L'héroïne n'est pas de celles qui brillent par son caractère, son courage, son évolution. Je l'ai longtemps trouvée fade, peu aidée qu'elle était par une écriture assez pauvre des dialogues, mais j'ai aimé suivre sa quête d'émancipation. Avec elle et avec cet univers perse, l'autrice imagine l'histoire de la quête d'une femme cherchant à échapper à son destin : celui de rester enfermée. A l'heure où on régresse énormément sur le droit des femmes de part le monde, j'ai trouvé ça pertinent et puissant. L'héroïne va se battre sa famille, contre sa propre histoire telle qu'on lui a conté et même contre ses sentiments pour se défaire de cette malédiction et de ses conséquences. le message est clair : on n'a pas à enfermer une femme sous quelque prétexte que ce soit, même celui de la protéger.

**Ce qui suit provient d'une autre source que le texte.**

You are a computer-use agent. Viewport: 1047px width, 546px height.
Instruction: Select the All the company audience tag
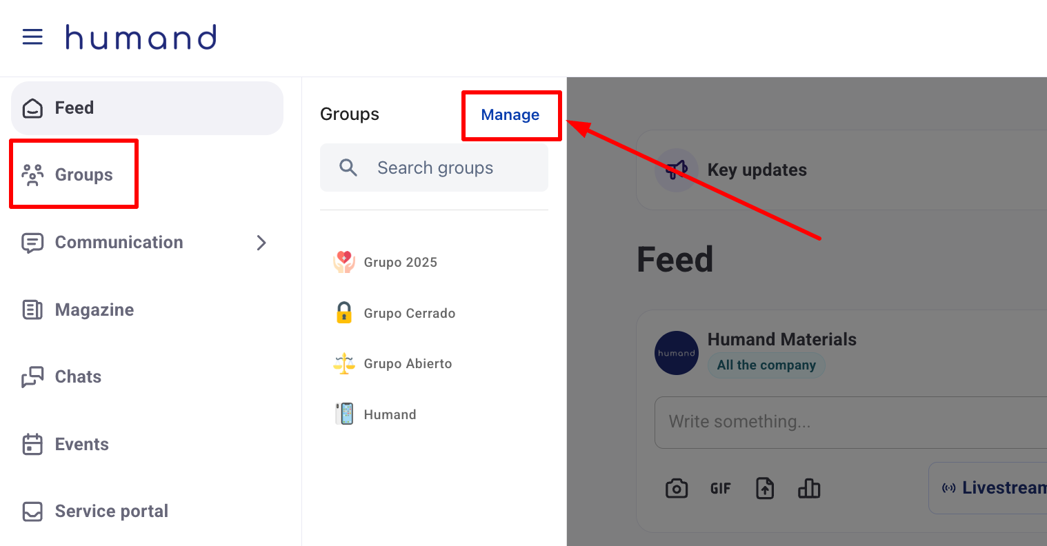766,365

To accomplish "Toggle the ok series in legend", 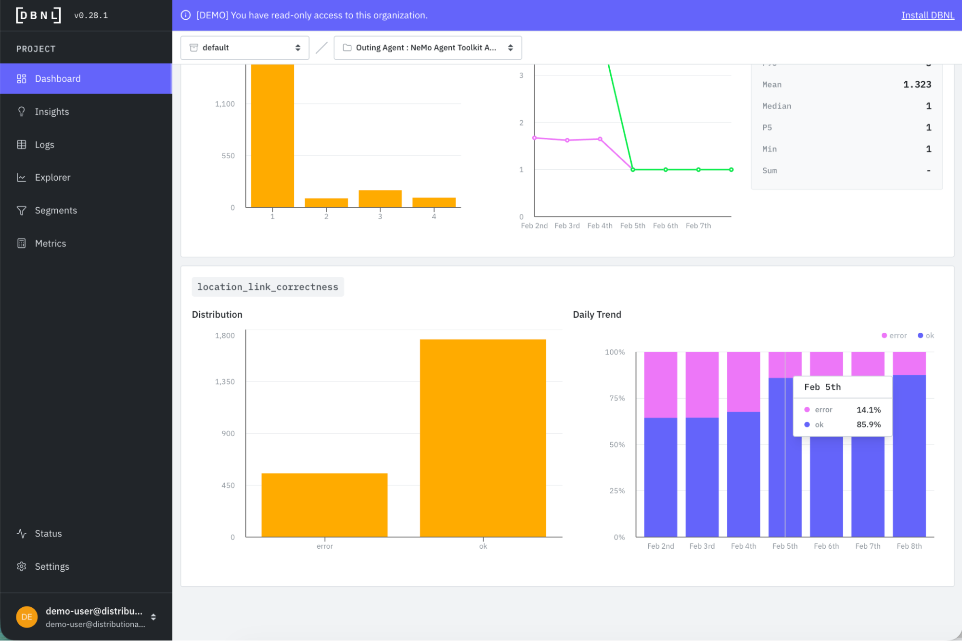I will click(x=926, y=336).
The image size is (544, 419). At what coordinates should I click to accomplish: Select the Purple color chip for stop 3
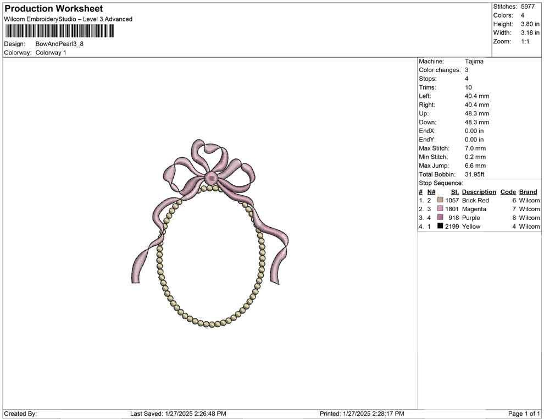440,218
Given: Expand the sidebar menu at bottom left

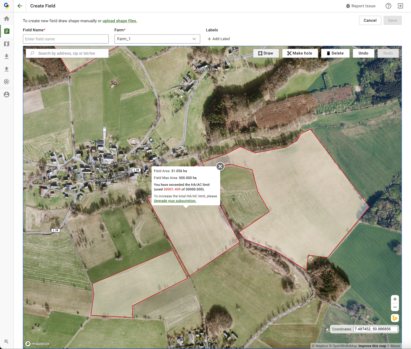Looking at the screenshot, I should click(6, 341).

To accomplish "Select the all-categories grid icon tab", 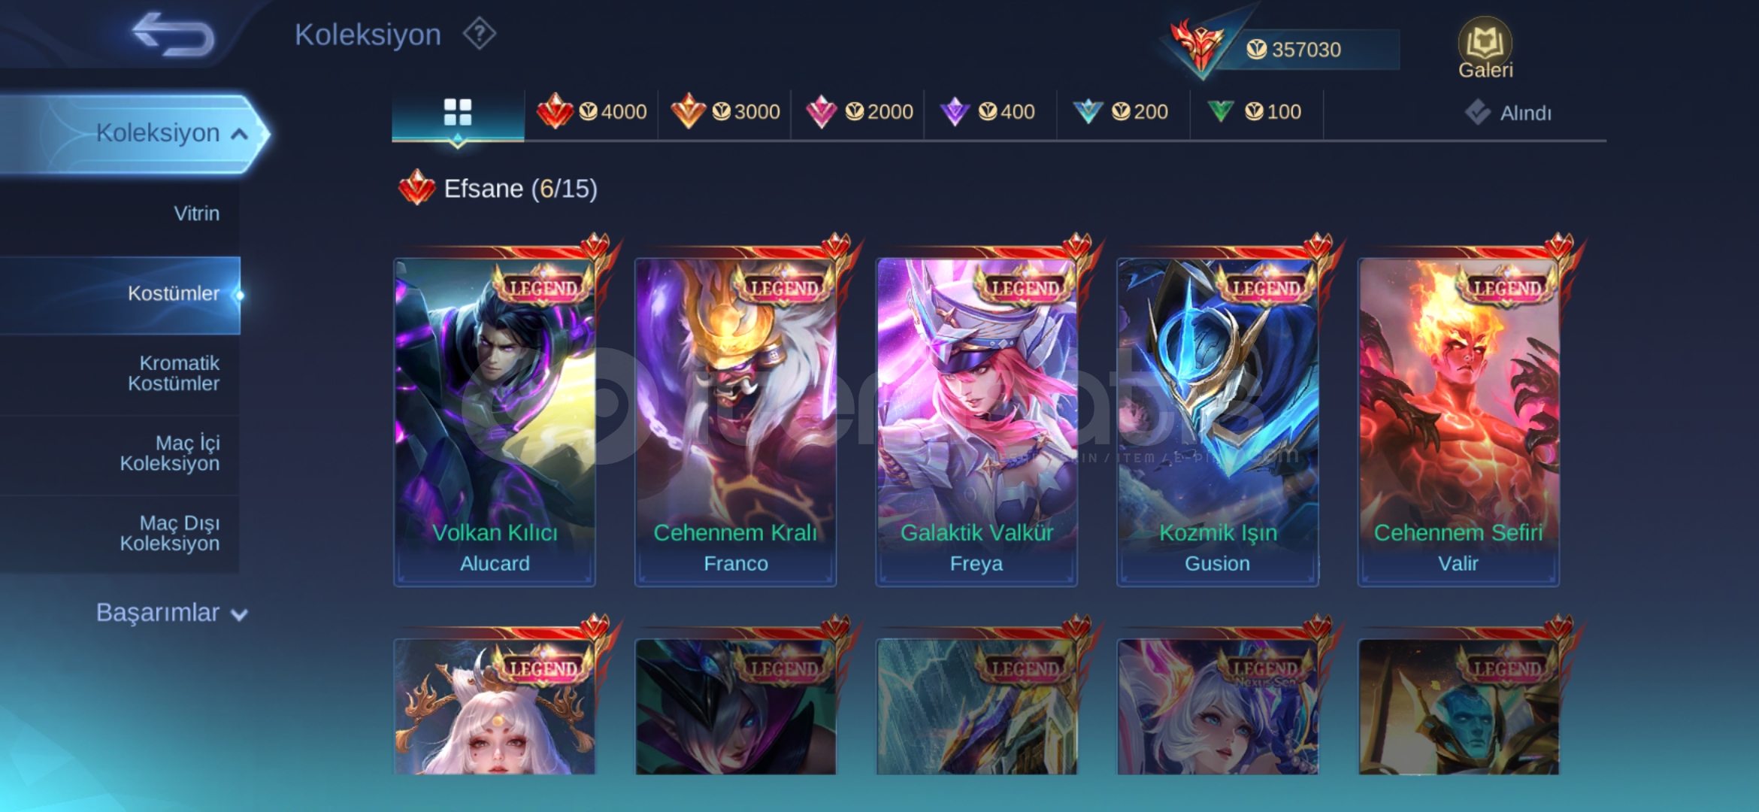I will coord(457,113).
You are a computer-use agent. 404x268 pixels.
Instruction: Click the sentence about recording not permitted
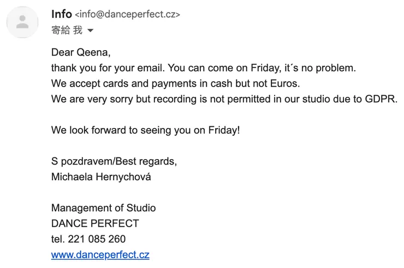(x=224, y=99)
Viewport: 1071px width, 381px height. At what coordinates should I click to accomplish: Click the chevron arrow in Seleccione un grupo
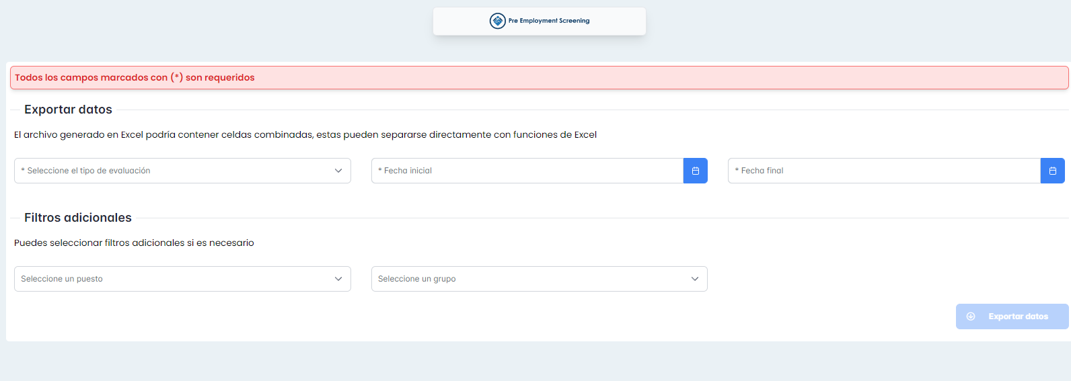(x=695, y=279)
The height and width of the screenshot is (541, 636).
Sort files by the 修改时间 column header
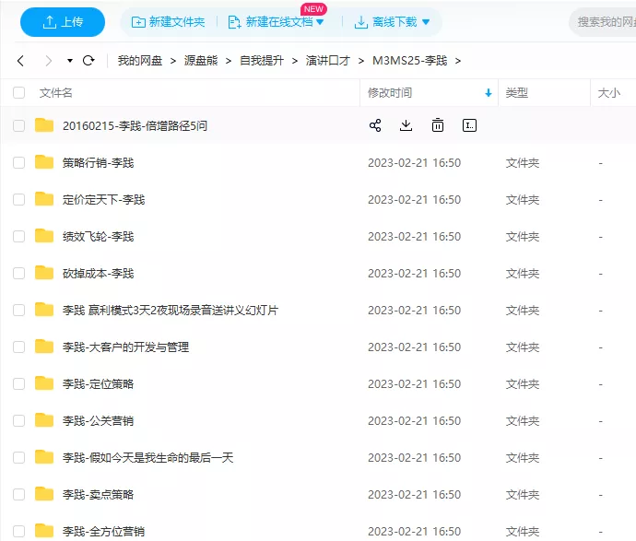pos(391,93)
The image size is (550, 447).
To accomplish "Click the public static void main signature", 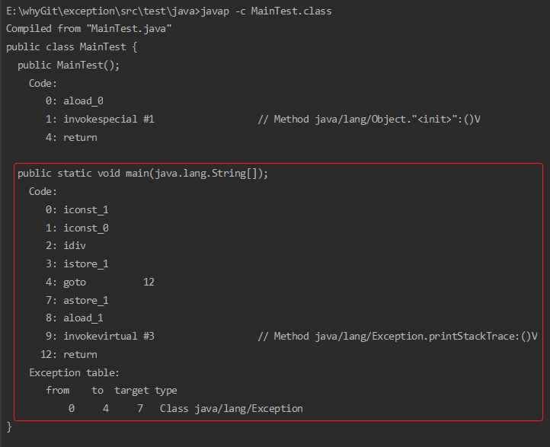I will pyautogui.click(x=142, y=174).

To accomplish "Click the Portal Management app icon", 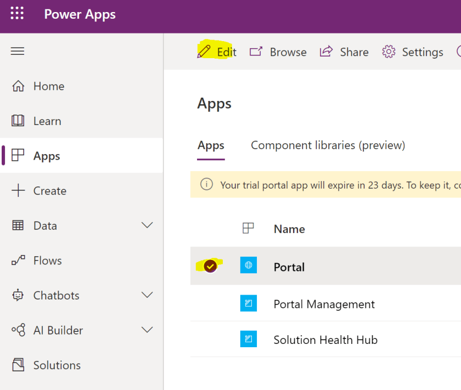I will (x=249, y=303).
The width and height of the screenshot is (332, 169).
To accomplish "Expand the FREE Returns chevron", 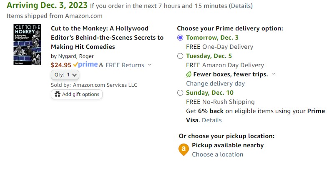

Pour autant la mise en scène de cette quête émancipatrice manque peut-être de finesse. L'autrice va trop vite lors des scènes clés leur faisant perdre de leur impact, alors que le message passe bien pourtant et est important. Elle brosse aussi des sentiments assez superficiels chez les personnages. Aucune des pseudo relation n'a su résonner en moi et m'impacter, que ce soit la première tentative de romance de Soraya, la poussant à chercher à rompre sa malédiction, ou sa relation compliquée à sa mère et son frère qui l'ont un peu beaucoup abandonnée et qui lui ont menti, sans parler de l'ultime romance qui sort un peu de nulle part et est surtout là comme caution pour montrer que l'autrice est dans l'air du temps. Bof. L'ensemble aurait mérité mieux.

Il y a un réel potentiel dans cette réécriture de conte mélangeant ambiances européennes et perses sur fond d'émancipation des femmes, potentiel un peu gâché parfois par une écriture qui manque de force et d'ancrage. J'ai aimé le dépaysement. J'ai aimé la noirceur et les nuances de ce conte où rien n'est ce qu'il semble être et où la morale est complexe. J'aurais aimé que l'écriture des relations et des personnages soit à la hauteur de ces ambitions. Intéressant, pertinent dans le fond mais peut mieux faire dans la forme.